Contigugous loss after opt-einsum that may affect the efficiency of subsequent operations

Geositta2000 commented 1 year ago

After a tensor contraction, the resulting tensor from numpy.einsum is C-contiguous, and in opt_einsum, such properties may be lost. If there is a further tensor addition, the non-contiguous array may be slower. Is there any solution to let the resulting tensor from opt_einsum be still C-contiguous? If not, is there any option to specify the resulting tensor to be C-contiguous, while letting the searching of the path within C-contiguous constrain?

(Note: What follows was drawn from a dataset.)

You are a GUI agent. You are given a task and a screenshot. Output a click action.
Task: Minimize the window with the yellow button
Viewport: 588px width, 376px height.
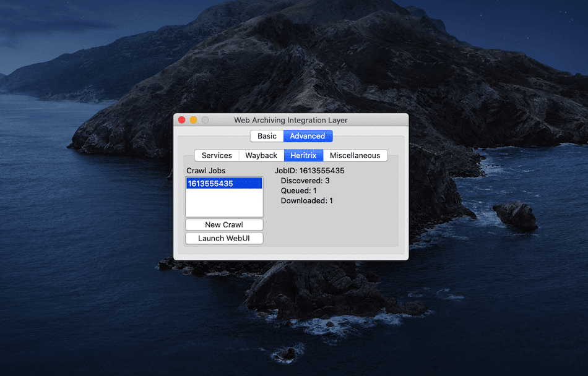[x=194, y=120]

For example, the following code

import numpy as np
import opt_einsum as oe
import time

na = 5
nb = 5
nc = 8
nd = 8
ne = 2
nf = 1
ng = 8
nh = 8
ni = 8
nj = 8

dim_a = (na,nb,nc,nd,ne,nf)
dim_b = (ne,nf,ng,nh,ni,nj)
dim_c = (na,nb,nc,nd,ng,nh,ni,nj)
n_times = 20

contraction = 'abcdef,efghij -> abcdghij'
a = np.random.random(dim_a)
b = np.random.random(dim_b)
c = np.einsum(contraction, a, b)
d = oe.contract(contraction, a, b)

sum_array = np.zeros(dim_c)
print(a.flags)
print(b.flags)
print(c.flags)
print(d.flags)

print('list')
list_a = []
list_b = []
list_c = []
for n in range(n_times):
    a = np.random.random(dim_a)
    b = np.random.random(dim_b)
    list_a.append(a)
    list_b.append(b)

print('np')

start = time.time()
for n in range(n_times):
    list_c.append( np.einsum(contraction, list_a[n], list_b[n]) )
print(time.time() - start) 

sum_array = np.zeros(dim_c)
start = time.time()
for n in range(n_times):
    np.add(sum_array, list_c[n], out = sum_array)
print(time.time() - start) 

print('oe')
opt_path = oe.contract_expression(contraction, a.shape, b.shape, optimize = "optimal") 

list_a = []
list_b = []
list_c = []
for n in range(n_times):
    a = np.random.random(dim_a)
    b = np.random.random(dim_b)
    list_a.append(a)
    list_b.append(b)

start = time.time()
for n in range(n_times):
   list_c.append(opt_path(list_a[n], list_b[n]))
print(time.time() - start) 

#start = time.time()
#for n in range(n_times):
#    list_c[n] = np.ascontiguousarray(list_c[n])
#print(time.time() - start) 

sum_array = np.zeros(dim_c)
start = time.time()
for n in range(n_times):
  #  list_c[n] = np.ascontiguousarray(list_c[n])
    np.add(sum_array, list_c[n], out = sum_array)
print(time.time() - start)

The result is

  C_CONTIGUOUS : True
  F_CONTIGUOUS : False
  OWNDATA : True
  WRITEABLE : True
  ALIGNED : True
  WRITEBACKIFCOPY : False

  C_CONTIGUOUS : True
  F_CONTIGUOUS : False
  OWNDATA : True
  WRITEABLE : True
  ALIGNED : True
  WRITEBACKIFCOPY : False

  C_CONTIGUOUS : True
  F_CONTIGUOUS : False
  OWNDATA : True
  WRITEABLE : True
  ALIGNED : True
  WRITEBACKIFCOPY : False

  C_CONTIGUOUS : False
  F_CONTIGUOUS : False
  OWNDATA : False
  WRITEABLE : True
  ALIGNED : True
  WRITEBACKIFCOPY : False

list
np
1.9423425197601318
0.32601356506347656
oe
1.6317214965820312
1.2006006240844727

which the np.add part is much slower in opt_einsum than einsum. If I use np.ascontiguousarray to let the resulting array be C-contiguous, this step itself is slow.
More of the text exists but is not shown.